La prescription de l’action publique ne transforme pas une construction irrégulière en droit juridiquement protégé
Tout en rappelant le principe selon lequel seul peut être indemnisé le préjudice reposant sur un droit juridiquement protégé au jour de l’expropriation, la Cour de cassation juge, et c’est une nouveauté, qu’alors même que l’action publique en démolition serait prescrite, la dépossession d’une construction édifiée irrégulièrement et située sur une parcelle inconstructible, n’ouvre pas droit à indemnisation.

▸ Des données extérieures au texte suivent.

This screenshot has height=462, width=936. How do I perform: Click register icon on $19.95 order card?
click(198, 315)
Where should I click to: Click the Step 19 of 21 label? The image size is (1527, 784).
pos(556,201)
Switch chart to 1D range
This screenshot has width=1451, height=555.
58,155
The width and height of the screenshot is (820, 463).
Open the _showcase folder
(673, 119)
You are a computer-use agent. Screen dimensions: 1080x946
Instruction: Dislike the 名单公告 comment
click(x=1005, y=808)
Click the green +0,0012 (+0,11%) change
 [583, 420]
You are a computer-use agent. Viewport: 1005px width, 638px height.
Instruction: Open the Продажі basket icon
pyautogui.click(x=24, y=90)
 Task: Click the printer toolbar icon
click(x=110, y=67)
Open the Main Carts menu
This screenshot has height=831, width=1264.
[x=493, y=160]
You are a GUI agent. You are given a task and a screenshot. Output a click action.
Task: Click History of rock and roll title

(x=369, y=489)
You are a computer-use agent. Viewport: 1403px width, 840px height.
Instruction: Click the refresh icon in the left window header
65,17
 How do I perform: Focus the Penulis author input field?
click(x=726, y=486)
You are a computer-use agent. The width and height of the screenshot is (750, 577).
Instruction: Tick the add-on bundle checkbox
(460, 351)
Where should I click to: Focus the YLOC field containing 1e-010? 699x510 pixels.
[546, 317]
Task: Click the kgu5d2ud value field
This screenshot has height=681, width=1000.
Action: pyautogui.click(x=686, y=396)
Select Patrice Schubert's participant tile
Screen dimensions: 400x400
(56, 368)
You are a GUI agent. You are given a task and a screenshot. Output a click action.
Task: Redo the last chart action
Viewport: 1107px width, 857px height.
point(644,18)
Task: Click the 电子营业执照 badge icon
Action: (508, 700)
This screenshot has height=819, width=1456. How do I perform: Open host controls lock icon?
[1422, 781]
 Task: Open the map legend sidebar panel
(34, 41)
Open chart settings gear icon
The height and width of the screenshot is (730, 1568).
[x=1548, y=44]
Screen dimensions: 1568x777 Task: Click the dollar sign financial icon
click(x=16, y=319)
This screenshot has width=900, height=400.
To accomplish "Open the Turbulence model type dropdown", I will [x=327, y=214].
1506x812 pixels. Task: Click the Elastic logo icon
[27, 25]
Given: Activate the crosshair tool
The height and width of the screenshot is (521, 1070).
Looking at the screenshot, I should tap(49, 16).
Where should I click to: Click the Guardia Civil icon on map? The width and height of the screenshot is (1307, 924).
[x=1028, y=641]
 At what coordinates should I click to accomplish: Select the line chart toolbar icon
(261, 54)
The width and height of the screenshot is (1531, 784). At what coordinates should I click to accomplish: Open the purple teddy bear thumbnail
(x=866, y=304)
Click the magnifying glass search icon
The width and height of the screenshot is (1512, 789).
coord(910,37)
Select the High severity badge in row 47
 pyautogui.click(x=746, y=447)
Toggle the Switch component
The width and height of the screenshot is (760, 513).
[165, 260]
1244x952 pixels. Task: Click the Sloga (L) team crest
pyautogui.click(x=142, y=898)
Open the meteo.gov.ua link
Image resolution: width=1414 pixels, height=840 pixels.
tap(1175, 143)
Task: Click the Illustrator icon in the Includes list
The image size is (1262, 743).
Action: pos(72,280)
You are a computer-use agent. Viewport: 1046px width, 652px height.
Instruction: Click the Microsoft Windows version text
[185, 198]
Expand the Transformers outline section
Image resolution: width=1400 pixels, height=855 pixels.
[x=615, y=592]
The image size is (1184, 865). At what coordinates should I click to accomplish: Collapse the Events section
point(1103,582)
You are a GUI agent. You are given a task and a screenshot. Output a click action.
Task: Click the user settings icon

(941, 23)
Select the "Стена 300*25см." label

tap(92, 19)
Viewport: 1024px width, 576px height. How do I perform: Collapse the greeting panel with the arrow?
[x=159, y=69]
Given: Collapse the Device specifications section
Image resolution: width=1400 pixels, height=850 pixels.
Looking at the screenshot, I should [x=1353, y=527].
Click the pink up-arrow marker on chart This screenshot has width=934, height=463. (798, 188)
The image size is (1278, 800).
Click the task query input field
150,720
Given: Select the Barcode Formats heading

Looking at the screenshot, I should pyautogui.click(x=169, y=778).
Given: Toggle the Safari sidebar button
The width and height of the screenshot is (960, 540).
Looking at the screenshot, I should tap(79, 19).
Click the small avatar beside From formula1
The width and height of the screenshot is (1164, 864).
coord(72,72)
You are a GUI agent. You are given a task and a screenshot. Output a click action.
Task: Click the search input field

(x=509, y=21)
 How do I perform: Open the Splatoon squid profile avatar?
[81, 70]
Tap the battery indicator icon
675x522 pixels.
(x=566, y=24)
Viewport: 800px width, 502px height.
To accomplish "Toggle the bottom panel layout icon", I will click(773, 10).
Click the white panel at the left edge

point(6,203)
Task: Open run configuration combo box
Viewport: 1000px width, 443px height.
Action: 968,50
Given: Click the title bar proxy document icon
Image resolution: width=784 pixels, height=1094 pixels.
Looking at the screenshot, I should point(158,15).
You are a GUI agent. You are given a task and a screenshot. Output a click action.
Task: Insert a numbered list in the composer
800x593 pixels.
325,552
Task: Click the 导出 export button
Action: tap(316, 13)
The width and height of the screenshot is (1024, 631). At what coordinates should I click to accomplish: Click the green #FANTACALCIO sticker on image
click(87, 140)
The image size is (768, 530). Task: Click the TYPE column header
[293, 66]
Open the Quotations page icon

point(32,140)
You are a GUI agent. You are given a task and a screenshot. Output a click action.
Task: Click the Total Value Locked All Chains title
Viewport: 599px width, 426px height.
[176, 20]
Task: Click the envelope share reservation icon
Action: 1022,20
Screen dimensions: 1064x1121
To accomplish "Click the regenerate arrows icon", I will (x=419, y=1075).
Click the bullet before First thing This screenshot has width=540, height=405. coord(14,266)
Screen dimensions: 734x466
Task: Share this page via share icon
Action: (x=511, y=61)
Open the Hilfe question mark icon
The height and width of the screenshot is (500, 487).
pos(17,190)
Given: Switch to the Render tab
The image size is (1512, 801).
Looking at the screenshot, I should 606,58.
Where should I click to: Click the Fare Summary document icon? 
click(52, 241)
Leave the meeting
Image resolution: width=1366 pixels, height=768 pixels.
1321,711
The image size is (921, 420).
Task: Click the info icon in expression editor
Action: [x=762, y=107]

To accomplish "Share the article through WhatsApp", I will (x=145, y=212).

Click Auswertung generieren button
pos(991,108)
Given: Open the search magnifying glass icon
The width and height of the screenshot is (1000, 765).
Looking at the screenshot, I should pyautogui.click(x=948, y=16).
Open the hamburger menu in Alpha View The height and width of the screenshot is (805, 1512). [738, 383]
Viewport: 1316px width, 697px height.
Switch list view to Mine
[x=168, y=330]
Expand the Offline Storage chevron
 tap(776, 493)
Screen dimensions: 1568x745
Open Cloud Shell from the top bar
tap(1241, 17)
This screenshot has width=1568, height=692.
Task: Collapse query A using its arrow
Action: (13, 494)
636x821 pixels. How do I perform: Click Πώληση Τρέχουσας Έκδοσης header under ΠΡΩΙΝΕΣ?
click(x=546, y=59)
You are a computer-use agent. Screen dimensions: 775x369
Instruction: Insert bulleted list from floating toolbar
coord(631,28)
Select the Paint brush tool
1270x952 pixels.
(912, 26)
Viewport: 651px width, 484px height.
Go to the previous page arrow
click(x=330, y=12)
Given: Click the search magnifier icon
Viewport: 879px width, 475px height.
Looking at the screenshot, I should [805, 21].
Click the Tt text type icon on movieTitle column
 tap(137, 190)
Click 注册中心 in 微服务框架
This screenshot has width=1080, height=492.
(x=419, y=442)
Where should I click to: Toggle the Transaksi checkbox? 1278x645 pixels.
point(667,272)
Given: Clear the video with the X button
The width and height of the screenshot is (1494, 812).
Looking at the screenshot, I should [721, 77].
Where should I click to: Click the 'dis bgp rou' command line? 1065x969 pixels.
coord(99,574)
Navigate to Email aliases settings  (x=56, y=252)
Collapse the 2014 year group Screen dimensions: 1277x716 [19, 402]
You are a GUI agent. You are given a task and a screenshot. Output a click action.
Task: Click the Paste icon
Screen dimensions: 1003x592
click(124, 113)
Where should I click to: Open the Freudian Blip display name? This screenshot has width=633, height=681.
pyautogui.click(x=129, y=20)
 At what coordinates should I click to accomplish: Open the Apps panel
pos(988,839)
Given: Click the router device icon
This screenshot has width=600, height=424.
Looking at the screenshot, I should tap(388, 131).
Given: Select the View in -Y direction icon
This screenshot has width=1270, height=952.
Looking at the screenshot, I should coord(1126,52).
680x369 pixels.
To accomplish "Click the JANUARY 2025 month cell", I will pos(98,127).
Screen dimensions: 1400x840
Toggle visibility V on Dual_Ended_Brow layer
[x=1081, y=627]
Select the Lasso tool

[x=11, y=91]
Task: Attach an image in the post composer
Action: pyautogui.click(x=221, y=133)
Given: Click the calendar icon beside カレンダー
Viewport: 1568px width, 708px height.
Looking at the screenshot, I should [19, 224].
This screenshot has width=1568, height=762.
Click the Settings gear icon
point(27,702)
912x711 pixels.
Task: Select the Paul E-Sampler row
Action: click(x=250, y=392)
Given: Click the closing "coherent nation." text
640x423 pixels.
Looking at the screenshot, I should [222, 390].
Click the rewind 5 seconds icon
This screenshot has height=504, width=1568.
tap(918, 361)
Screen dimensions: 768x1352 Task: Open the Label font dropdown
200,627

Absence d’indemnisation d’un droit non juridiquement protégé
Dans cet arrêt publié au Bulletin, la Cour de cassation rappelle qu’en application de l’article L. 321-1 du code de l’expropriation pour cause d’utilité publique, l’indemnité allouée doit couvrir l’intégralité du préjudice direct, matériel et certain causé par l’expropriation et que de ces dispositions découle le principe selon lequel ne saurait être indemnisé un préjudice reposant sur un droit qui ne serait pas juridiquement protégé.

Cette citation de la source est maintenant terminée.